This post was started early in the spring and I’m sure I fully intended to come back to it sooner than several months down the way. In any case here it is. My thoughts. At the time. I have spent 2 very long full days in Rolla in the past two weeks. My Dad is having more health issues and the more I learn the angrier I get. I have had a lot of time to bite my tongue and sometimes I don’t even bother to do that. But this morning as I was in the savasana part of my yoga practice, I had time to reflect. Reflect on how much I need yoga as it really does keep me from killing stupid shits everywhere. Today as I was concentrating on my breathing (BIIIIIG long deep breath in and then hold it and then really expel the breath, until you draw your stomach in as far as you can-trying to touch your spine with your stomach), I make a promise to myself, to really appreciate the life I have lived. And am living to this day. But I know that if I died today-I have lived a very full, basically happy life and I hope I have made a positive impact on most of the people I have touched.
As I watch my Dad just lay there in a hospital bed and get pissed off at everyone around him because they want him to, Oh, I don’t know-breathe for himself and stop counting on a machine to do it for him. I think about the lack of his life’s quality for the past 10-15 years. He and my mother can make all of the excuses they want, but you have to WANT to make your life better and Fucking LIVE your life!

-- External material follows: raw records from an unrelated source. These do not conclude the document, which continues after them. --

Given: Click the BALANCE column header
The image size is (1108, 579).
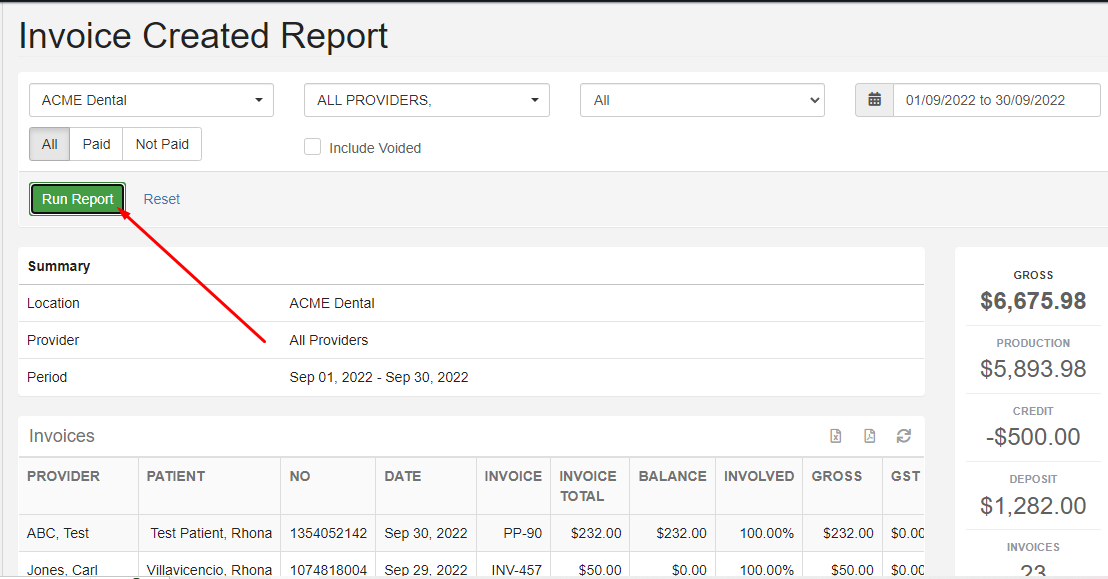Looking at the screenshot, I should click(x=672, y=476).
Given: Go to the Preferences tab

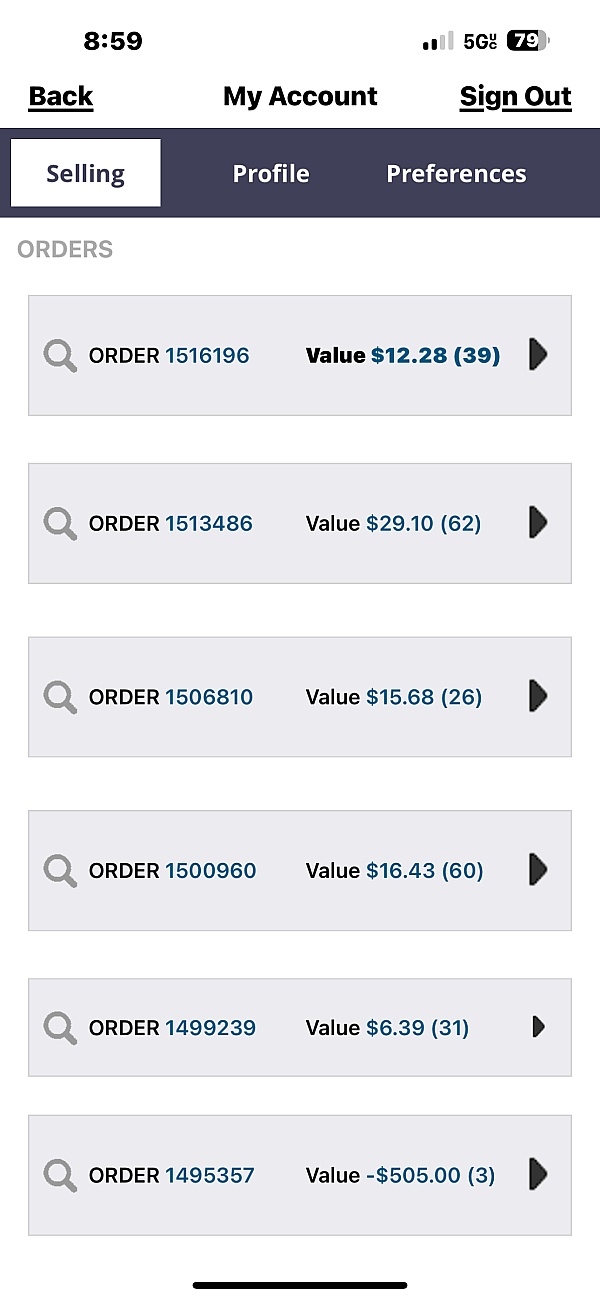Looking at the screenshot, I should pos(456,173).
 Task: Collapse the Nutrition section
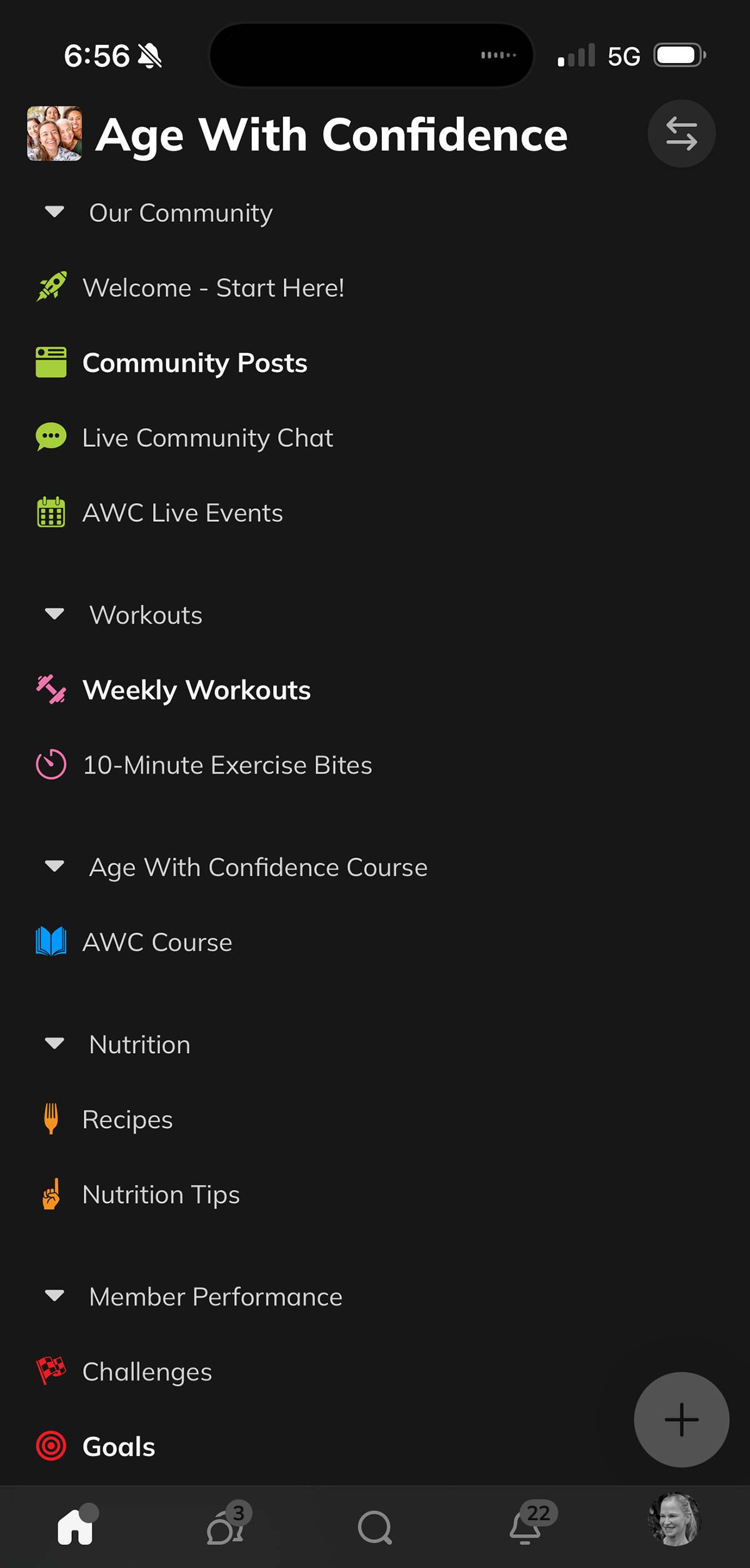point(55,1044)
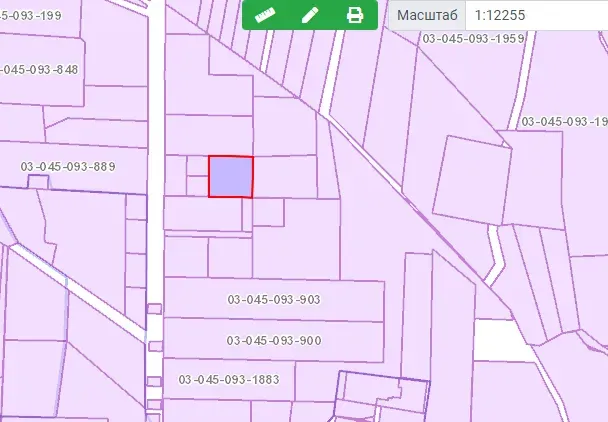Click the white unregistered area at lower right

tap(500, 339)
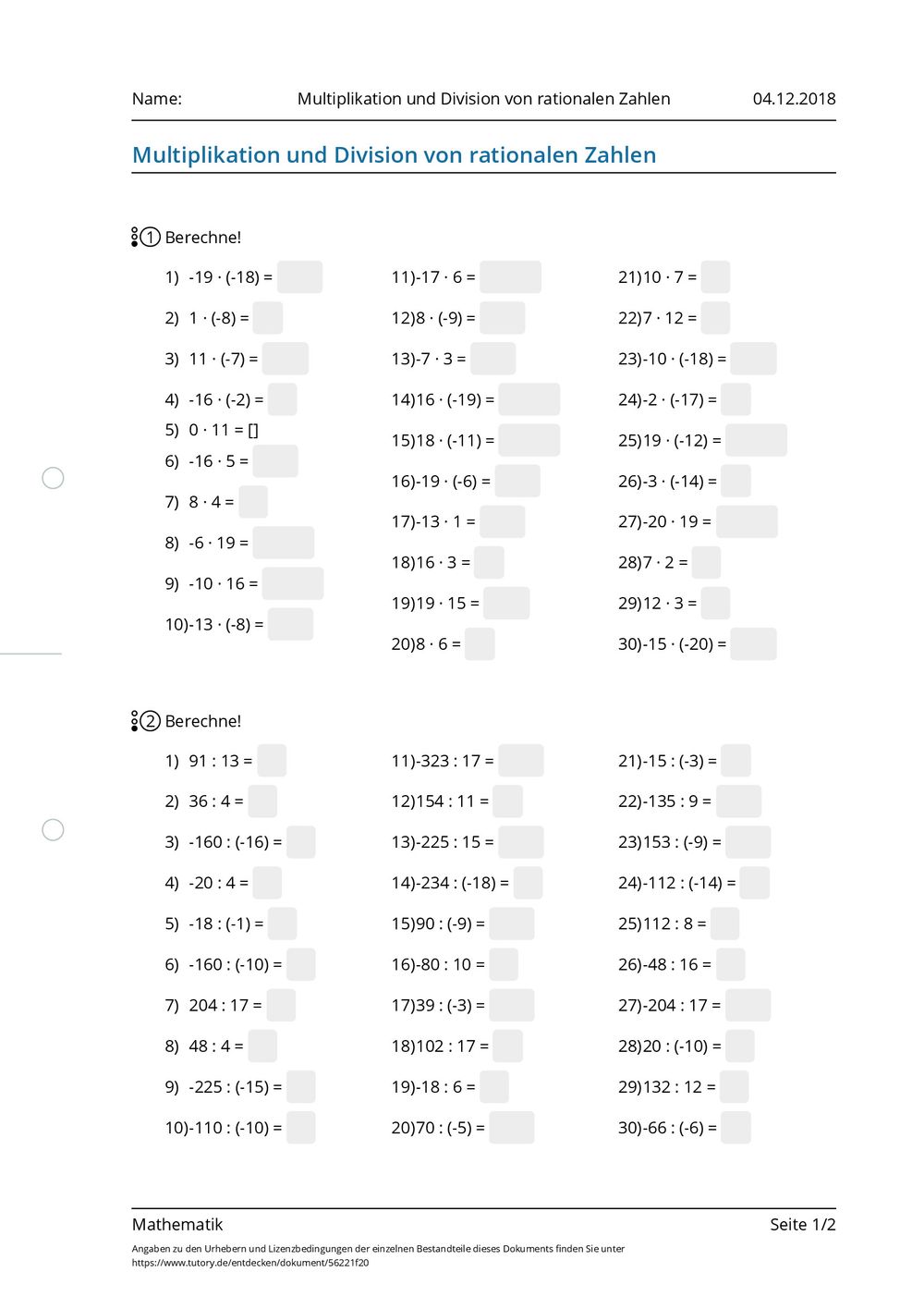924x1309 pixels.
Task: Click the answer box for 16 · (-19)
Action: click(529, 399)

Not sit in a chair and let my mother wait on you hand and foot. If nothing else-go out and sit in the sunshine and enjoy the sun on your face.
When I first moved back to Rolla, one of my greatest pleasures was driving down to the Little Piney River and sitting on the riverbank and listening to the water and all of the quiet sounds around me. When it was the phase in my life when I lived in Newburg-I would walk down there and just enjoy the crunch of the gravel under my feet on the way. God knows I was too poor to do anything else-I may as well enjoy what was available.